Thirty-four percent of global fund managers surveyed by Bank of America in early May 2026 say that capital spending by AI hyperscalers is the most likely source of a future systemic credit event, doubling from the previous month [1, 2]. This marks a significant shift in investor concerns, as US private credit remained the top credit risk for 42% in May, down from 57% in April [1, 2].

Since early 2025, technology companies have poured more than $300 billion into expanding AI-related infrastructure, driving rapid growth in AI data centers [2]. The scale and speed of AI financing have raised worries about potential credit risks and the chance of a market shock in the financing markets tied to these projects [1, 2].

Market experts warn that excessive investor crowding and overreliance on AI growth narratives could amplify downside risks. JPMorgan’s David De Boltz said, “從我們觀察到的融資規模來看,確實呈現指數級成長,所有人都在盤算資金該投向哪裡,又該預留多少現金,” highlighting challenges in capital allocation amid exponential financing growth [2].

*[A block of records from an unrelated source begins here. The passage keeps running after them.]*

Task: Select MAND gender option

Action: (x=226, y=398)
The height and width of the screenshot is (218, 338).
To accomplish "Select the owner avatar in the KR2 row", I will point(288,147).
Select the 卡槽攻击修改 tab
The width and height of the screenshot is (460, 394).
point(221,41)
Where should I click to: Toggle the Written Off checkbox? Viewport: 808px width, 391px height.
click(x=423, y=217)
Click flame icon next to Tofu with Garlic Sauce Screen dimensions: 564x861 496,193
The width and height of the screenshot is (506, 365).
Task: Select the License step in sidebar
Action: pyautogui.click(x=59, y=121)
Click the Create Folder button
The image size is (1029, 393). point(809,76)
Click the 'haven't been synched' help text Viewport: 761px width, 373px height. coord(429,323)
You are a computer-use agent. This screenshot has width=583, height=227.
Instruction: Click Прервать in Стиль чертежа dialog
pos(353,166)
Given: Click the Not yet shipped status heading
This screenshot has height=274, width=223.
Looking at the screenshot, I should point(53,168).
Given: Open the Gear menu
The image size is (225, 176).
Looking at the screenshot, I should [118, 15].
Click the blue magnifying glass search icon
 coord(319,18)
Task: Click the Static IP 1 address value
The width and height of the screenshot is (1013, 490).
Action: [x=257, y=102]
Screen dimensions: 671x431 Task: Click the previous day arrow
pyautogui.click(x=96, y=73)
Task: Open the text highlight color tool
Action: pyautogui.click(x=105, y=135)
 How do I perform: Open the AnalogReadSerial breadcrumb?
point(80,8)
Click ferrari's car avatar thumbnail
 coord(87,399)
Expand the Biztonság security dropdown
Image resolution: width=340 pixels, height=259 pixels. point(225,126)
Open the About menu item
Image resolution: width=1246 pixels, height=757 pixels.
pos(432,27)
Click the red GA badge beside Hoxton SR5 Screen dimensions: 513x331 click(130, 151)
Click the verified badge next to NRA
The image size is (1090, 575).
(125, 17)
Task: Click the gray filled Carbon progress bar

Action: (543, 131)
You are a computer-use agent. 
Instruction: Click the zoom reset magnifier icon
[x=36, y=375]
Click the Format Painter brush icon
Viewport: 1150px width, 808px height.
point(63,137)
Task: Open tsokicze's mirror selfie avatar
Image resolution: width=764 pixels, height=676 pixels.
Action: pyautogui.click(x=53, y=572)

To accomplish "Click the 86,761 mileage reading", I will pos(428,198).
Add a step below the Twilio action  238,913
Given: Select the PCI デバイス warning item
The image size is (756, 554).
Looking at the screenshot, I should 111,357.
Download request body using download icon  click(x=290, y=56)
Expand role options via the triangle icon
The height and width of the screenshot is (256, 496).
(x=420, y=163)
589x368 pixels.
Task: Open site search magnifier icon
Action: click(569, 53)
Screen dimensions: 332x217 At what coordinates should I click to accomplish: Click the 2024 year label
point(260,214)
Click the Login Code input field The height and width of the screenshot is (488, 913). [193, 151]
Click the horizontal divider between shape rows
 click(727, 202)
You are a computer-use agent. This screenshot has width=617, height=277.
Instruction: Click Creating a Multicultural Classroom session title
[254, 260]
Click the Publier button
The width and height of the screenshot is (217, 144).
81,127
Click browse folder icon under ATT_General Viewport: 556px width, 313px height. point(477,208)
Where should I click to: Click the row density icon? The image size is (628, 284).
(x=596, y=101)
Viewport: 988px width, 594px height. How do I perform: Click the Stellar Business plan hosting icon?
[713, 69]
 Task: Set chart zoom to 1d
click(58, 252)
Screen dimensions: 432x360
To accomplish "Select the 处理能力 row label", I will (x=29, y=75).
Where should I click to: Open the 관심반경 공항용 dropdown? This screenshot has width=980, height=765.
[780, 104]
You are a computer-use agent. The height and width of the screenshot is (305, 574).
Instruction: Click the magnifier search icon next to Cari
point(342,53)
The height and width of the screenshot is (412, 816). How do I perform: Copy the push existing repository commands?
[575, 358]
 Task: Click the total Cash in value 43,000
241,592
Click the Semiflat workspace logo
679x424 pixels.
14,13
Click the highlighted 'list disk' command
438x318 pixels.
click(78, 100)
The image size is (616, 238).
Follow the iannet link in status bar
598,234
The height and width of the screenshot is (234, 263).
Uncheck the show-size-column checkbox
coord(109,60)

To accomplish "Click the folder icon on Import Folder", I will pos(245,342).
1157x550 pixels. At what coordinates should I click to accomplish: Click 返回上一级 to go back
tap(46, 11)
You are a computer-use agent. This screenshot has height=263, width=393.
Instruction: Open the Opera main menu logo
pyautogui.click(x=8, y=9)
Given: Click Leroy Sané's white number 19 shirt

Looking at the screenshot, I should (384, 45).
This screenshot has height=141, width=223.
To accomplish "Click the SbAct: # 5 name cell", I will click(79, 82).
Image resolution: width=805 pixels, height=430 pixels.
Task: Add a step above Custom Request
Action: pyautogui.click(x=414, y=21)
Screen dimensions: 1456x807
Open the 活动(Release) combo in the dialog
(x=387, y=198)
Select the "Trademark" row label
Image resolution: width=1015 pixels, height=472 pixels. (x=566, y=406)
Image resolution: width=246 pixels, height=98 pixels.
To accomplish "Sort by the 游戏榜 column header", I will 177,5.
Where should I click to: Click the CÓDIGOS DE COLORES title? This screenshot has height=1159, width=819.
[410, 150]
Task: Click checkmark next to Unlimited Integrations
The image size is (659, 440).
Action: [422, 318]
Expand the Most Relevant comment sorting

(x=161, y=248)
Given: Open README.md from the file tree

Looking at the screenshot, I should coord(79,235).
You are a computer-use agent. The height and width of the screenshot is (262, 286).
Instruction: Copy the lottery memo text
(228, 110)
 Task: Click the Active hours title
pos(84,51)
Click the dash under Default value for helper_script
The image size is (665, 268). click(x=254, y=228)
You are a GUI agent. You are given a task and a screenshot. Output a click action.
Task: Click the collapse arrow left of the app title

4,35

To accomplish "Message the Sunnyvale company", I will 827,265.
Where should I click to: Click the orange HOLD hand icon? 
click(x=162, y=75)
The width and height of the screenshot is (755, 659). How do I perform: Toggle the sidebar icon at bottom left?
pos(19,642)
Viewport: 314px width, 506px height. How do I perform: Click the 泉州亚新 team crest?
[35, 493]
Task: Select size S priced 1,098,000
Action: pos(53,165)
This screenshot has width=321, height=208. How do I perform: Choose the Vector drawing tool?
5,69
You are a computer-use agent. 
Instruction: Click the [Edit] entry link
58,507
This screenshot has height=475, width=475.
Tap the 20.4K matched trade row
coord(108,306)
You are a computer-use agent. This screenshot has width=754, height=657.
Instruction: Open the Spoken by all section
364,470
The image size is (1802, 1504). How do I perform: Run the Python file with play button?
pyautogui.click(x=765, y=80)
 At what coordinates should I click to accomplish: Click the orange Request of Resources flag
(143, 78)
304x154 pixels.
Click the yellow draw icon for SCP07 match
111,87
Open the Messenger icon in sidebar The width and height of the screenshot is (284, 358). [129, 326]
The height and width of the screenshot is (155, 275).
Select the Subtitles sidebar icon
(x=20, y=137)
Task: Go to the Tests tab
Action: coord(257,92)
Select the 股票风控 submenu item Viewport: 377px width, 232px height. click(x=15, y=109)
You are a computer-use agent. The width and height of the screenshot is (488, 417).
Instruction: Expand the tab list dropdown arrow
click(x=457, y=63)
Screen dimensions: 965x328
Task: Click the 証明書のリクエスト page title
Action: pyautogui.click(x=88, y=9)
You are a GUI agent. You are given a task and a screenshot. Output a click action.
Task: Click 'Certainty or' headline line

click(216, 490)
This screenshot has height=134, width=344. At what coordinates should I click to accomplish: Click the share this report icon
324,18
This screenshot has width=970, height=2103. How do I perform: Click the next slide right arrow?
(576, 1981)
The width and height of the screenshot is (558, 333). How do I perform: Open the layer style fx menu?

The Bank of America survey conducted between May 1 and May 10 found the jump in fund managers citing AI hyperscaler spending as a top systemic credit risk was the most striking data point [1, 2]. This doubling underscores growing concern over debt taken on to fund AI infrastructure as a potential source of financial instability.

Industry participants will watch closely how these credit risks evolve as AI investments continue at scale. The next industry reports on credit markets and fund manager sentiment are expected in the coming months, providing further insight into emerging risks tied to AI data center borrowing.